Include a radio transmitter in the radiosonde that is coordinated with ground-based receivers. This allows temperature readings--as well as other data, such as wind speed, atmospheric pressure, and relative humidity--to be sent in real time from the aloft weather-balloon instruments to meteorologists.
Collect the radiosonde's temperature readings during its flight. National Weather Service (NWS) balloons ascend to heights of better than 115,000 feet and travel more than 100 miles from their release point; the flights end when the balloons burst at a certain diameter (usually 20 to 25 feet, according to the NWS). The radiosonde floats to the ground with the aid of a parachute.

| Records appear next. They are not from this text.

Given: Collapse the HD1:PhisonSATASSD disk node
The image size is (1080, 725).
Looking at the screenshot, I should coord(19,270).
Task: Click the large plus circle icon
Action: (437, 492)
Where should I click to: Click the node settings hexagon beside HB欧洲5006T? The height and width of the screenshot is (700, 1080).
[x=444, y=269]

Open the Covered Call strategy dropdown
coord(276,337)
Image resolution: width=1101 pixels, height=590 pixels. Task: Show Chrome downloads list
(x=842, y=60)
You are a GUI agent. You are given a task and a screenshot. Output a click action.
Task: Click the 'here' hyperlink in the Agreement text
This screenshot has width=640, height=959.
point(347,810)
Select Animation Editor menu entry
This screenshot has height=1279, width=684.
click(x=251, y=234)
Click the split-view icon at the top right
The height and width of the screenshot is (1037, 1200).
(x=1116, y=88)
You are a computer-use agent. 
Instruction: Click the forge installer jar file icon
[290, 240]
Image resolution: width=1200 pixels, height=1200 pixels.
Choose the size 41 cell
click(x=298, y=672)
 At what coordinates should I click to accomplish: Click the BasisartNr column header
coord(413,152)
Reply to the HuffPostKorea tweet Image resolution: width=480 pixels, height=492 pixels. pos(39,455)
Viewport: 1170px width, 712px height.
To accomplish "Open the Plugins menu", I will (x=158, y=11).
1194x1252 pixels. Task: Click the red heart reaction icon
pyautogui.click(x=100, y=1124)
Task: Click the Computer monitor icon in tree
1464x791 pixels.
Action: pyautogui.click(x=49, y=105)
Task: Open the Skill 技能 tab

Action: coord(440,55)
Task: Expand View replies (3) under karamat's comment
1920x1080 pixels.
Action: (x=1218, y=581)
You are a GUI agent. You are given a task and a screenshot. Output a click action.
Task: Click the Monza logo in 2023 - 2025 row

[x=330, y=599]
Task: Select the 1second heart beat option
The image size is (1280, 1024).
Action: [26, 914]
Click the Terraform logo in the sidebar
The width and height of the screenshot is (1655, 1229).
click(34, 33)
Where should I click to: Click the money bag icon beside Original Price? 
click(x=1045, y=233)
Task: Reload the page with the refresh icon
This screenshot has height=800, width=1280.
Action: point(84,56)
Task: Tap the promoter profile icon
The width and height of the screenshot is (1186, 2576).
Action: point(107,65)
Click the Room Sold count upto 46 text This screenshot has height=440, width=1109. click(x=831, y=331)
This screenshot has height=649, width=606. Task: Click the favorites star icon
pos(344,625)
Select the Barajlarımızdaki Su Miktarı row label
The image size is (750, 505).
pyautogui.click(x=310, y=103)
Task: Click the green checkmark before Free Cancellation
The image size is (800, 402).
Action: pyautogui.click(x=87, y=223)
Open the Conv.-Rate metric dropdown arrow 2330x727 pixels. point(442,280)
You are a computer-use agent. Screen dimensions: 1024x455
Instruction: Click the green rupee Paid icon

Calculate the average rate of change of temperature in ascent by dividing the change in temperature by the change in altitude. Normally, the temperature decreases at a particular rate with increasing altitude. The average lapse rate in the troposphere is about -15.78 degrees Celsius per 1,000 feet.
Compare the observed environmental lapse rate with the changes in temperature of a rising parcel of air, referred to as the adiabatic lapse rate. This rate differs for dry and moist air parcels and impacts the stability or instability of the atmosphere. For example, an air parcel with a dry adiabatic lapse rate less than the present environmental lapse rate will cool down more slowly than the surrounding air mass if shunted into ascent. Being thus warmer than its surroundings, the parcel will be less dense and will continue rising.
Tips and warnings
- Identify such variations from the norm as temperature inversions by recognising deviations from the average in the rate of change. A temperature inversion occurs when temperature rises with increasing altitude, as may happen when cold air becomes trapped in a steep-sided valley bottom.